TO DO >> Begin with the first line below and retype each line exactly through the line containing "Калькулятор пени (31, 1858)". Any pictures are to be left out.

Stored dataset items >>
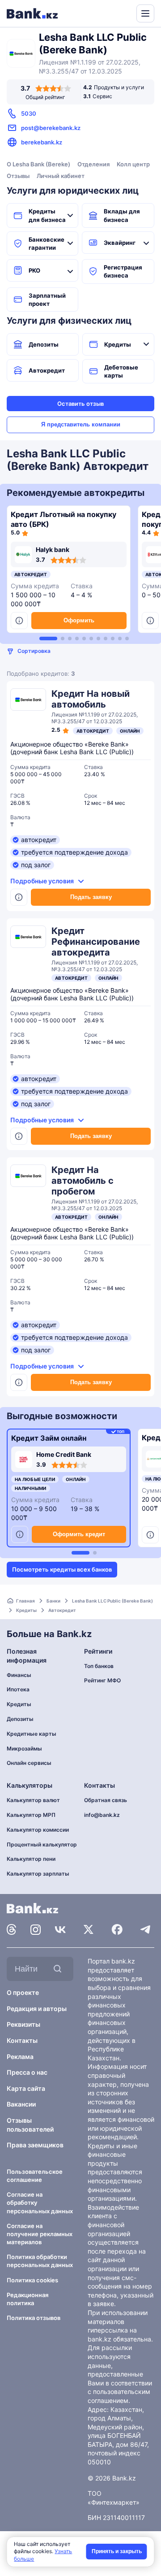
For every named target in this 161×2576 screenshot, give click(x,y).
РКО (34, 270)
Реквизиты (23, 2024)
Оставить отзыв (80, 403)
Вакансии (21, 2104)
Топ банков (99, 1666)
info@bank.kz (102, 1814)
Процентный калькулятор (42, 1844)
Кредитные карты (31, 1733)
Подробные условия (42, 881)
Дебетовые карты (121, 371)
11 (127, 638)
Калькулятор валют (33, 1800)
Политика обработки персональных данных (40, 2260)
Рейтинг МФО (102, 1680)
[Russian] (113, 12)
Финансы (19, 1675)
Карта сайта (26, 2088)
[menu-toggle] (145, 13)
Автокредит (47, 370)
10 (120, 638)
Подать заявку (91, 897)
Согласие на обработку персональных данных (40, 2202)
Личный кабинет (61, 175)
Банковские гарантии (46, 243)
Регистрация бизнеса (123, 271)
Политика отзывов (33, 2317)
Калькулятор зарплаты (38, 1873)
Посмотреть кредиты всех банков (62, 1569)
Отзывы (18, 175)
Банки (53, 1600)
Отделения (93, 164)
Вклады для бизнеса (122, 215)
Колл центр (133, 164)
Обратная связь (105, 1800)
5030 (28, 113)
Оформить (79, 620)
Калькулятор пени (31, 1858)
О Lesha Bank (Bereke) (38, 164)
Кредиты (117, 344)
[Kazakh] (123, 12)
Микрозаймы (24, 1748)
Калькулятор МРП (31, 1814)
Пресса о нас (27, 2072)
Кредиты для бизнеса (47, 215)
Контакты (22, 2040)
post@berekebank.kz (50, 127)
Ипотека (18, 1689)
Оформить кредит (79, 1534)
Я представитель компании (80, 424)
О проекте (23, 1992)
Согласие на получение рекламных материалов (39, 2234)
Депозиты (44, 344)
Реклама (20, 2056)
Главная (25, 1600)
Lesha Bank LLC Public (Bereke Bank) (112, 1600)
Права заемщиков (35, 2145)
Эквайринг (120, 242)
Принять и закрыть (117, 2551)
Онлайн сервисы (29, 1762)
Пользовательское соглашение (35, 2175)
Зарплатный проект (47, 299)
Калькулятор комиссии (38, 1829)
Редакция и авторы (37, 2008)
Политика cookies (32, 2280)
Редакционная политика (27, 2299)
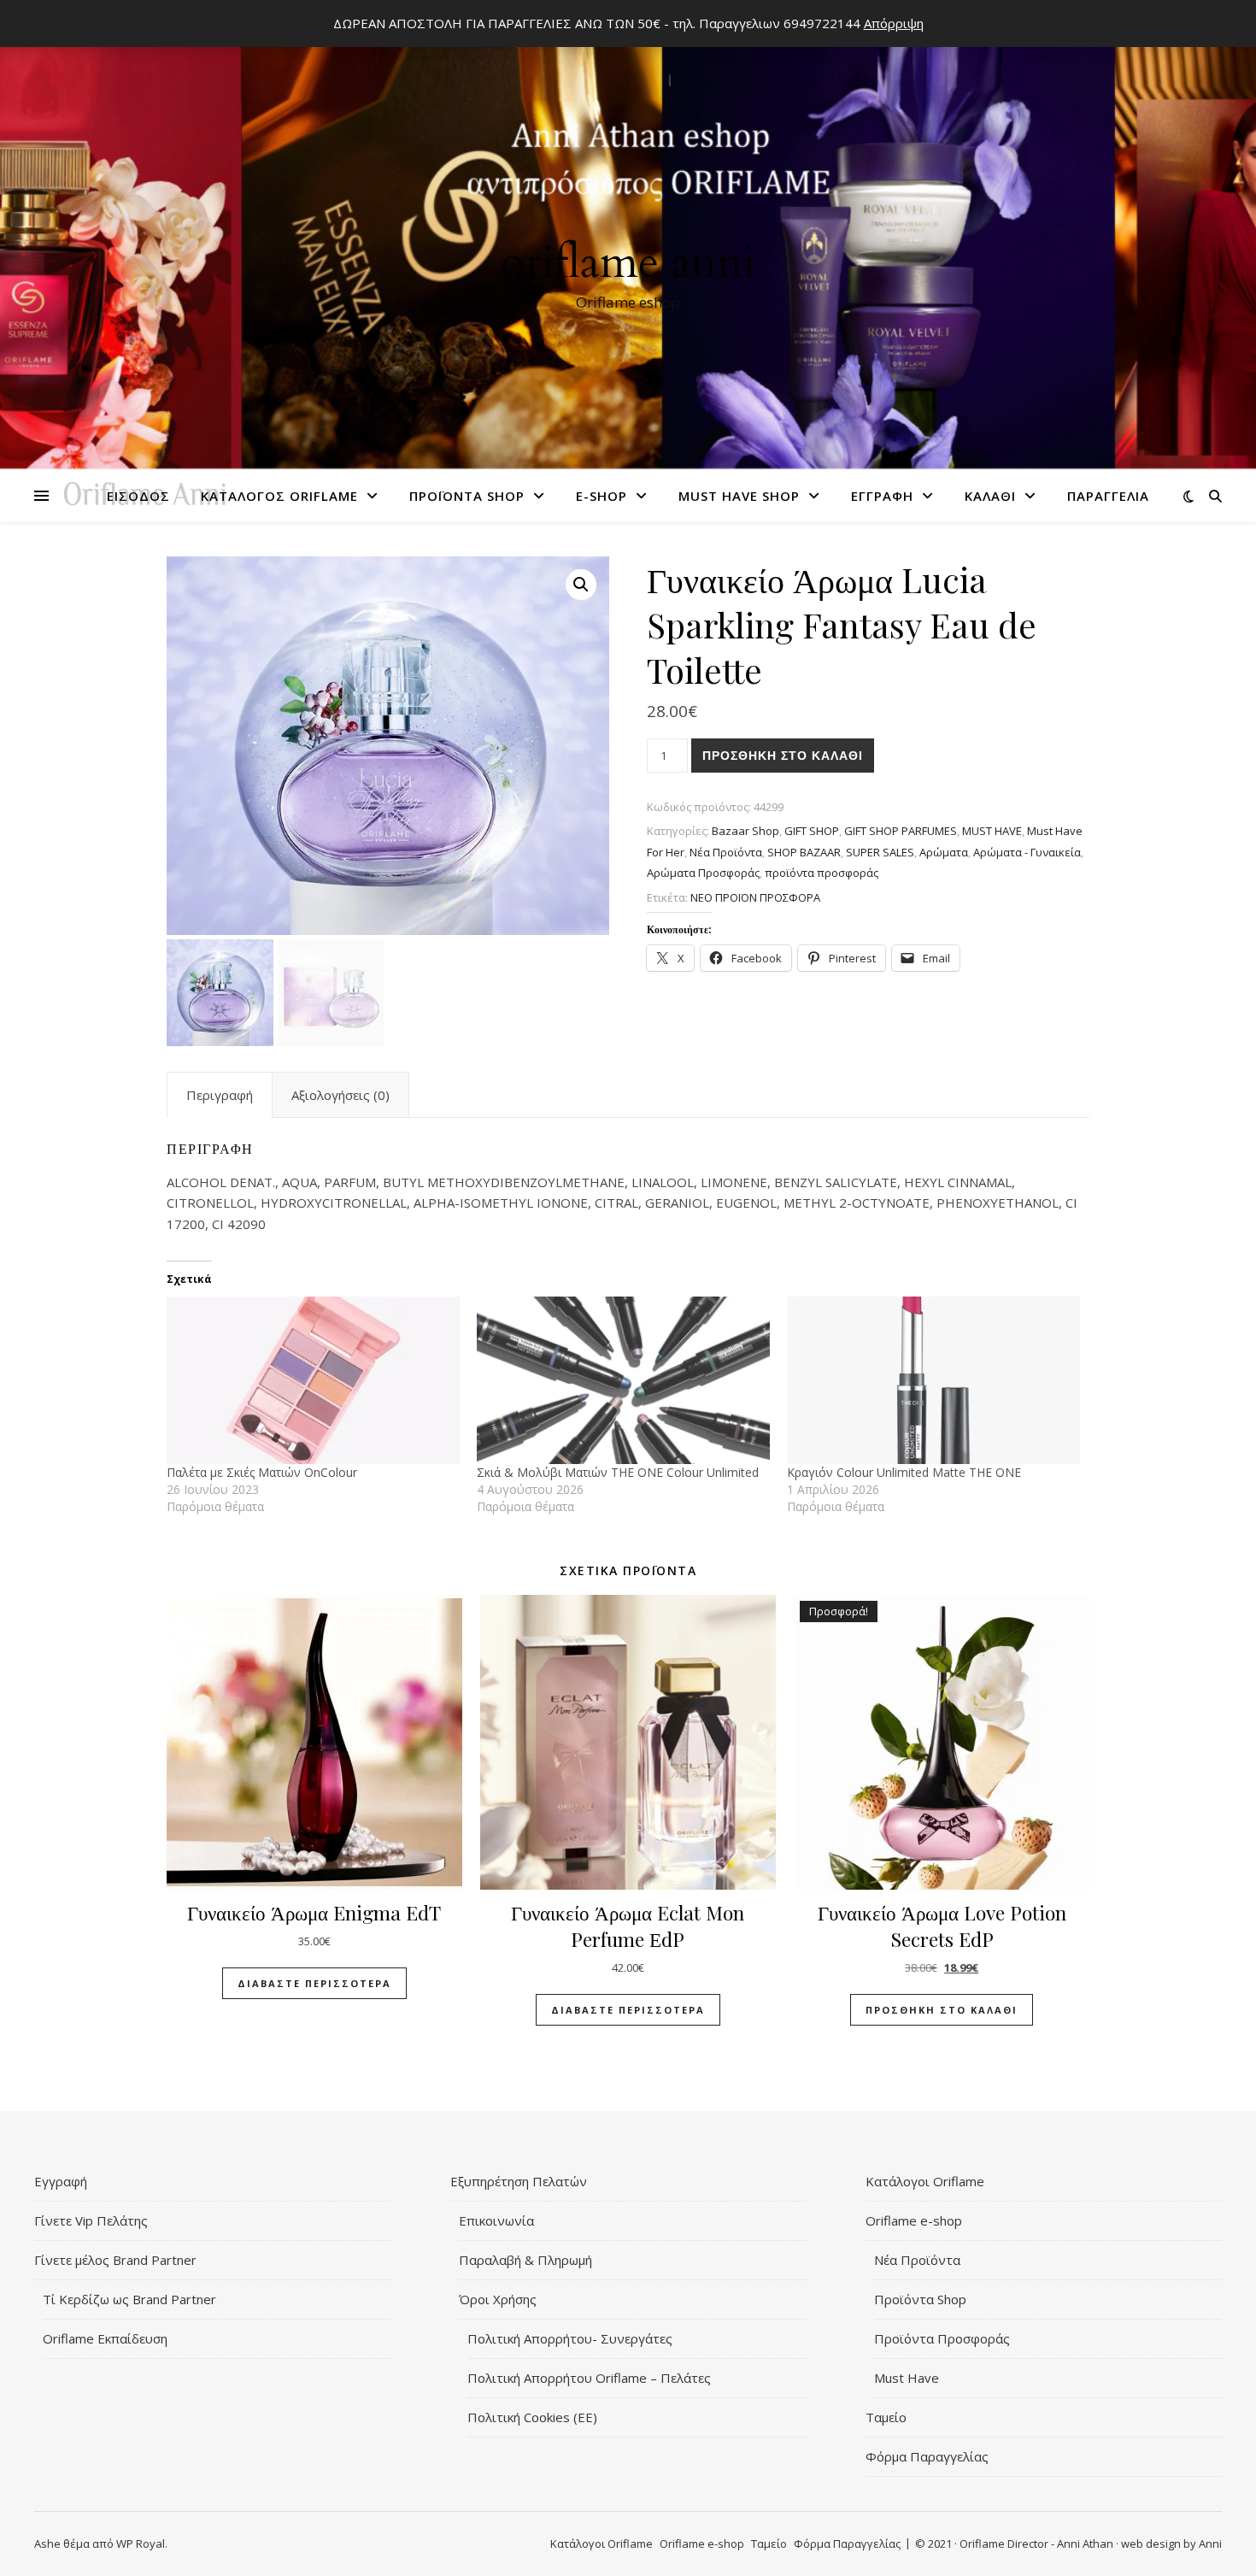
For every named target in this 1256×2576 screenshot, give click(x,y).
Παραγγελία (1108, 495)
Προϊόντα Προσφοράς (942, 2338)
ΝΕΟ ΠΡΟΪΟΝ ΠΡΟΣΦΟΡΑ (755, 897)
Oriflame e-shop (914, 2220)
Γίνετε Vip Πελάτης (91, 2220)
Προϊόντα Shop (467, 495)
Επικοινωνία (496, 2220)
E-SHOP (601, 495)
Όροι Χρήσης (498, 2299)
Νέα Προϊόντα (917, 2259)
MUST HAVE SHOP (739, 495)
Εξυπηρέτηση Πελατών (518, 2181)
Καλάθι (990, 495)
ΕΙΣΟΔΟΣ (138, 495)
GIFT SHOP (811, 830)
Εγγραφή (882, 495)
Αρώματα (943, 852)
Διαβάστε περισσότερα (314, 1983)
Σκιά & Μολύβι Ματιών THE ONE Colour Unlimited (618, 1472)
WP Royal (140, 2543)
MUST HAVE (992, 830)
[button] (581, 584)
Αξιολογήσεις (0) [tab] (340, 1094)
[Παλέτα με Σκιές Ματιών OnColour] (313, 1380)
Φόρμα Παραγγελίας (927, 2456)
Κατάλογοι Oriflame (925, 2181)
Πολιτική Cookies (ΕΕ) (532, 2417)
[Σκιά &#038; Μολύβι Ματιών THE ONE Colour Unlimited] (623, 1380)
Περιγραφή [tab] (219, 1094)
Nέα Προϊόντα (726, 852)
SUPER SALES (880, 852)
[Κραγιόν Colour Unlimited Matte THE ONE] (933, 1380)
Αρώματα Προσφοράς (703, 872)
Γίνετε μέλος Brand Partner (115, 2259)
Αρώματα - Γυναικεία (1027, 852)
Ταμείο (886, 2417)
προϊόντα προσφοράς (821, 872)
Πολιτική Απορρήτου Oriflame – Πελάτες (589, 2377)
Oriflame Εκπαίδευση (105, 2338)
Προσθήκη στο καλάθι (782, 755)
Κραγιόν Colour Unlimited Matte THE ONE (904, 1472)
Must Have (906, 2377)
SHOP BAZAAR (804, 852)
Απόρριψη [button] (894, 23)
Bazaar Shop (745, 830)
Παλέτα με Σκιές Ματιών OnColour (262, 1472)
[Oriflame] (628, 240)
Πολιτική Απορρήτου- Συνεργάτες (569, 2338)
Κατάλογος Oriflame (279, 495)
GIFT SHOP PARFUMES (900, 830)
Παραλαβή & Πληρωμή (525, 2259)
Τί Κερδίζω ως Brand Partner (129, 2299)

RESULT >>
For every named target in this 161×2576 screenshot, give click(x,y).
РКО (34, 270)
Реквизиты (23, 2024)
Оставить отзыв (80, 403)
Вакансии (21, 2104)
Топ банков (99, 1666)
info@bank.kz (102, 1814)
Процентный калькулятор (42, 1844)
Кредитные карты (31, 1733)
Подробные условия (42, 881)
Дебетовые карты (121, 371)
11 (127, 638)
Калькулятор валют (33, 1800)
Политика обработки персональных данных (40, 2260)
Рейтинг МФО (102, 1680)
[Russian] (113, 12)
Финансы (19, 1675)
Карта сайта (26, 2088)
[menu-toggle] (145, 13)
Автокредит (47, 370)
10 (120, 638)
Подать заявку (91, 897)
Согласие на обработку персональных данных (40, 2202)
Личный кабинет (61, 175)
Банковские гарантии (46, 243)
Регистрация бизнеса (123, 271)
Политика отзывов (33, 2317)
Калькулятор зарплаты (38, 1873)
Посмотреть кредиты всех банков (62, 1569)
Отзывы (18, 175)
Банки (53, 1600)
Отделения (93, 164)
Вклады для бизнеса (122, 215)
Колл центр (133, 164)
Обратная связь (105, 1800)
5030 (28, 113)
Оформить (79, 620)
Калькулятор пени (31, 1858)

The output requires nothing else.